At five months my daughter eventually started to get the hang of the whole rolling thing, if she could be bothered. But by this time, the other babies around us were starting to think about sitting unaided. Yet again we were being left behind.

The dreaded comparative questions arrived, “Is she sitting yet?” and “Has she started sleeping through the night yet?” and I used to lie again. I would sit behind my daughter at various baby groups, surreptitiously propping her up while I lied through my teeth about how great she was at sitting on her own and how she’d been sleeping through the night since she was two months old.

But by the 7 month mark I was exhausted.

My daughter still required a set of cushions around her when she was left sitting on her own.

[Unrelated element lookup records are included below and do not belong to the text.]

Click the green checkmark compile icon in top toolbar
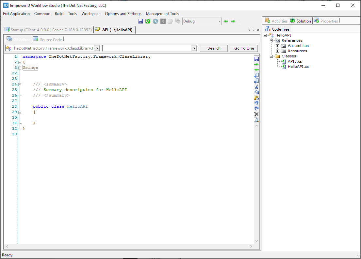This screenshot has width=361, height=259. pyautogui.click(x=148, y=21)
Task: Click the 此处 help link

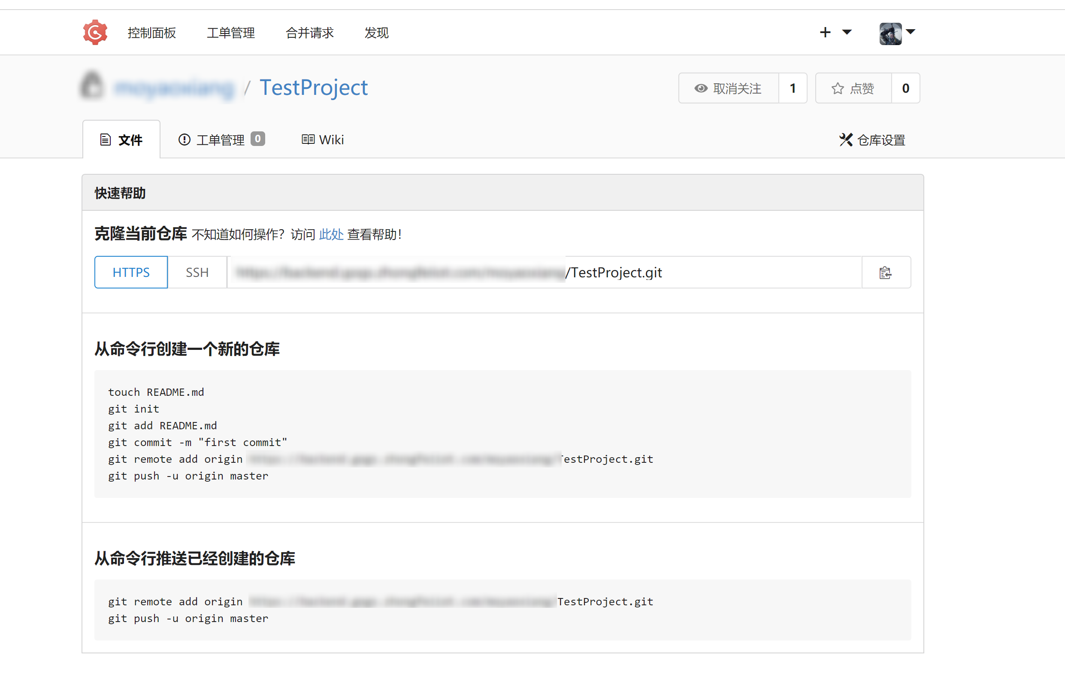Action: [x=331, y=234]
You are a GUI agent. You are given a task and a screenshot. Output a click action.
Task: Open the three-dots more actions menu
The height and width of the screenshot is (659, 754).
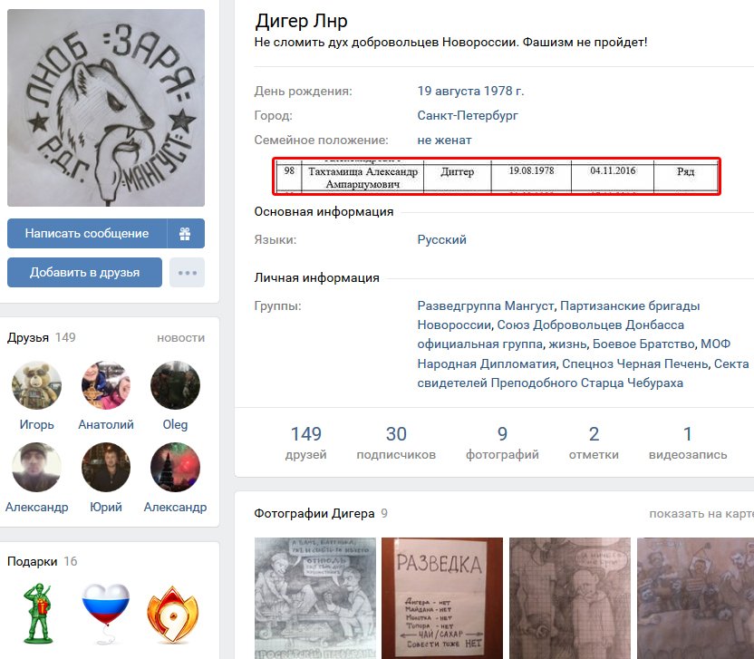(187, 273)
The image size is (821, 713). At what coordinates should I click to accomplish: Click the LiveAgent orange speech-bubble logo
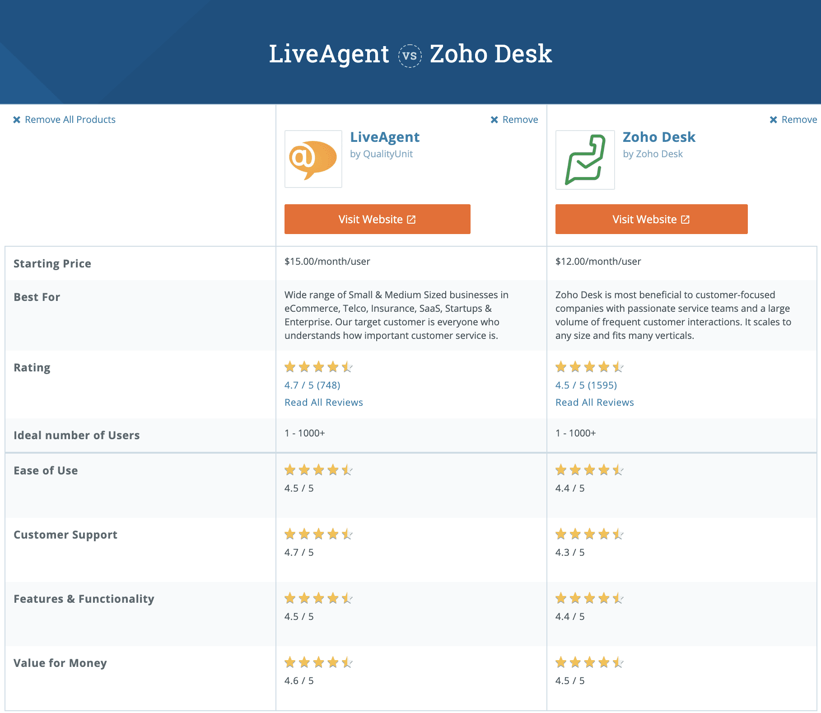click(313, 159)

She certainly wasn’t making any attempts to crawl. And every time I read another mum’s Facebook status update, bragging about the incredible mobility skills of their super baby I had to turn the computer off in a fit of envy.

And then I realised: why did it matter? I worried all that time about my daughter not rolling, but she did it eventually. All that time I was fretting over her being left behind, was time I could have spent just enjoying my baby.

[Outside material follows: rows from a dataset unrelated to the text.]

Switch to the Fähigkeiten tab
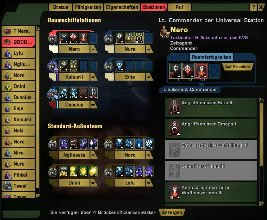 (x=88, y=7)
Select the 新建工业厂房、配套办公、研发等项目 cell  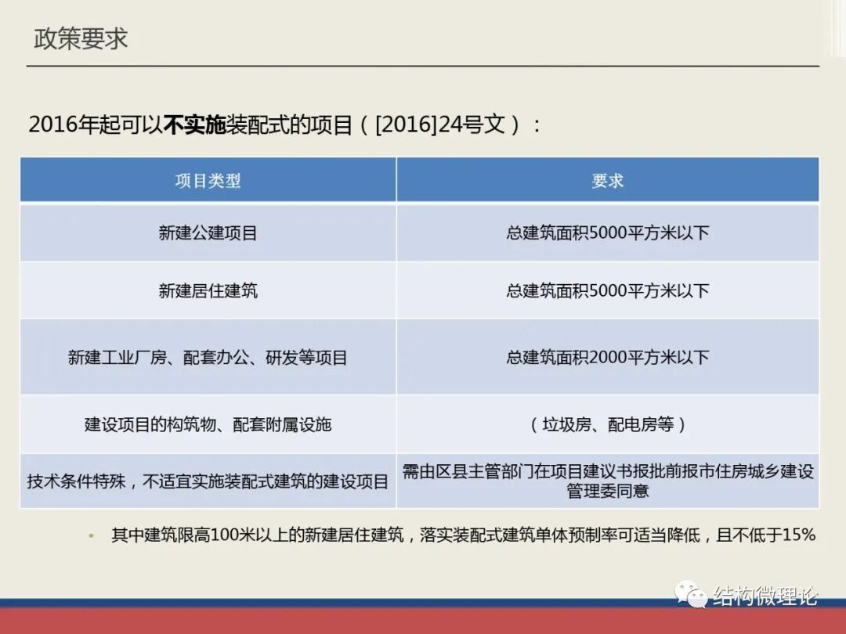point(210,358)
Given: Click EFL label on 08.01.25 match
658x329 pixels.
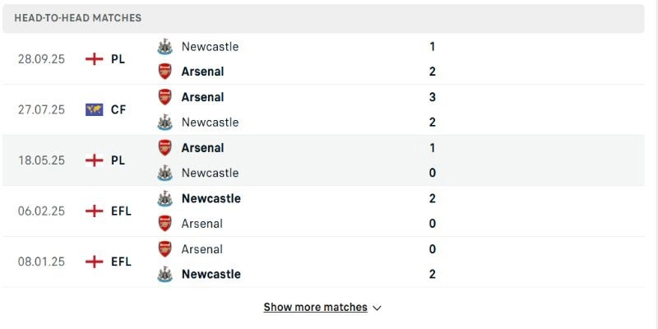Looking at the screenshot, I should (x=121, y=262).
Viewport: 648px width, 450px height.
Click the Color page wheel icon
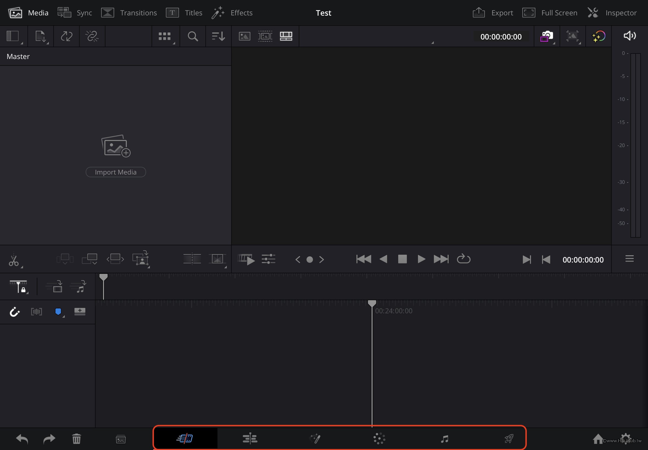coord(379,439)
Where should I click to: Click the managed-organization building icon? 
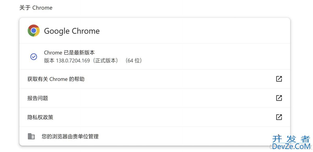pos(31,136)
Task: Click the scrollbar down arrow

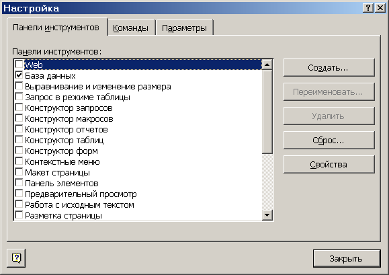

So I handed in my baby race card there and then. No more lies for me, thank you very much. I’d answer those comparative questions with a smile and a shrug of the shoulders. I was coming last in the baby race and I just didn’t care.

It was at that point - around eight months - that I started to appreciate how skilled my daughter really was. She wasn’t crawling, but she could shake a rattle and suck her big toe at the same time, and that takes some doing.

We’re now at the 16 month mark and - guess what? We’re still coming last. All the other babies have graduated from crawling to walking by now. Some are even running, while we’ve only just arrived at the walking while holding hands stage.

But it really doesn’t matter.

She may not be walking yet, but my daughter already knows a dog says, “Woof” and a cow says, “Moo”. She may not be climbing on tables like some of the other rather nimble tots, but she can pick up a triangle and put it in the right hole in her shape sorter. She can say, “Mummy” and “Daddy” and “Grandma” and a whole host of other words (including, “No!” - much to my annoyance). She’s proof that the age a child learns to crawl or walk, is no sign of their future intelligence. They just concentrate on different things at different times.

So I’m keeping firmly out of the baby race from now on. I’ve hung up my Competitive Mum hat and will watch from the sidelines in the future.

And no more Googling milestone information - she’ll do it when she’s ready.